Gli affari della ‘Ndrangheta a Verona: 26 arresti per reati dalla corruzione all’estorsione e al traffico di droga

Con l’operazione “Isola Scaligera” di questa mattina è stato inflitto un duro colpo a una “locale” di ‘ndrangheta che svolgeva attività illecite nella provincia di Verona.

Sono stati 200 gli uomini impiegati per eseguire un’ordinanza di misura cautelare nei confronti di 26 indagati responsabili, a vario titolo, di associazione mafiosa, traffico di sostanze stupefacenti, riciclaggio, estorsione, trasferimento fraudolento di beni, emissione di false fatturazioni per operazioni inesistenti, truffa, corruzione e turbata libertà degli incanti.

Agli arresti sono finiti in 23, di cui sei ai domiciliari, mentre ad altri tre è stato imposto l’obbligo di presentazione alla polizia giudiziaria.

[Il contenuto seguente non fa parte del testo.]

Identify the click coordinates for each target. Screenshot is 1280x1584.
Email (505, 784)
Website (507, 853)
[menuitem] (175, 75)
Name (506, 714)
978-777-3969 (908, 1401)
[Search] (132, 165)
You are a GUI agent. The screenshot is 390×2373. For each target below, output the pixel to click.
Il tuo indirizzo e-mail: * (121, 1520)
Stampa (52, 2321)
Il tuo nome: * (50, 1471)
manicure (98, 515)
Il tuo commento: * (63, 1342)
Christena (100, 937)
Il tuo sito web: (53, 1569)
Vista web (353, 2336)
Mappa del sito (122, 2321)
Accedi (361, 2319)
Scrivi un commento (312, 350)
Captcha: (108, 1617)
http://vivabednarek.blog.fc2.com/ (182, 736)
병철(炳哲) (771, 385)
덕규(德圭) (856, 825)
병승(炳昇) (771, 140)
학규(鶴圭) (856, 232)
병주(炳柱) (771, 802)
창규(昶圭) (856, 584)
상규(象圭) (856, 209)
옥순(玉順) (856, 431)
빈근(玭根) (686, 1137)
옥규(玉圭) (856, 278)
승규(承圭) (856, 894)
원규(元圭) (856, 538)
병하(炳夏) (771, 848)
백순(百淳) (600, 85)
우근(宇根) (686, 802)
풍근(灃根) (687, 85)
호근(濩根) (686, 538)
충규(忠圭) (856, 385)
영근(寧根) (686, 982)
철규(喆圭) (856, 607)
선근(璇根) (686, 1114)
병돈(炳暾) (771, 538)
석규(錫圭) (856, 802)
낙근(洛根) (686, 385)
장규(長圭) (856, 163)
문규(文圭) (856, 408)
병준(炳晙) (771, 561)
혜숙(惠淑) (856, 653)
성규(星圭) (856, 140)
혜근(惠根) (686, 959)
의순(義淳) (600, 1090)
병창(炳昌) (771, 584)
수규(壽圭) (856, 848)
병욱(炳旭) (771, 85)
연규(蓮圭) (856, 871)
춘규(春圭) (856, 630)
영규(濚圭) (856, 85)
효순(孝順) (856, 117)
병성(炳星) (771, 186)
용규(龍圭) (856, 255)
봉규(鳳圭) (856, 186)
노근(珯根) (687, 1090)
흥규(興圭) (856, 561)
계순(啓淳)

Le indagini, condotte tra il 2017 e il 2018 dal Servizio centrale operativo della Polizia di Stato e dalle Squadre mobili di Verona e Venezia, hanno permesso di scoprire l’esistenza di un’autonoma locale di ‘ndrangheta operante a Verona e provincia, riconducibile alla potente cosca degli “Arena- Nicoscia” di Isola Capo Rizzuto (KR).

In particolare l’inchiesta che si è sviluppata anche grazie al contributo di alcuni collaboratori di giustizia, ha evidenziato le condotte criminali degli indagati soprattutto in attività di corruzione ed estorsione e nel mantenere rapporti affaristici con le altre organizzazioni presenti nelle altre regioni, attività tipiche delle ramificazioni extra-regionali della ‘ndrangheta.

Nel corso dell’attività investigativa è stato inoltre disposto il sequestro preventivo di un patrimonio immobiliare, aziendale e finanziario, per un valore complessivo di circa 15 milioni di euro.

“Per la prima volta la criminalità organizzata tocca il territorio veronese, dopo Eraclea e Padova – spiega il procuratore distrettuale antimafia, Bruno Cherchi – le ipotesi che avevamo fatto in passato sulla criminalità organizzata stanno dando riscontri su una situazione che deve essere attentamente considerata. Si tratta di un pericoloso segnale d’allarme che dovrebbe allarmare la società civile per la pericolosità dei contatti tra amministrazione e politica e criminalità organizzata”. Le indagini hanno dimostrato che gli indagati, legati alla ‘ndrangheta calabrese, della cosca Arena-Nicoscia avevano avuto contatti importanti con la società pubblica di gestione dei rifiuti Amia di Verona.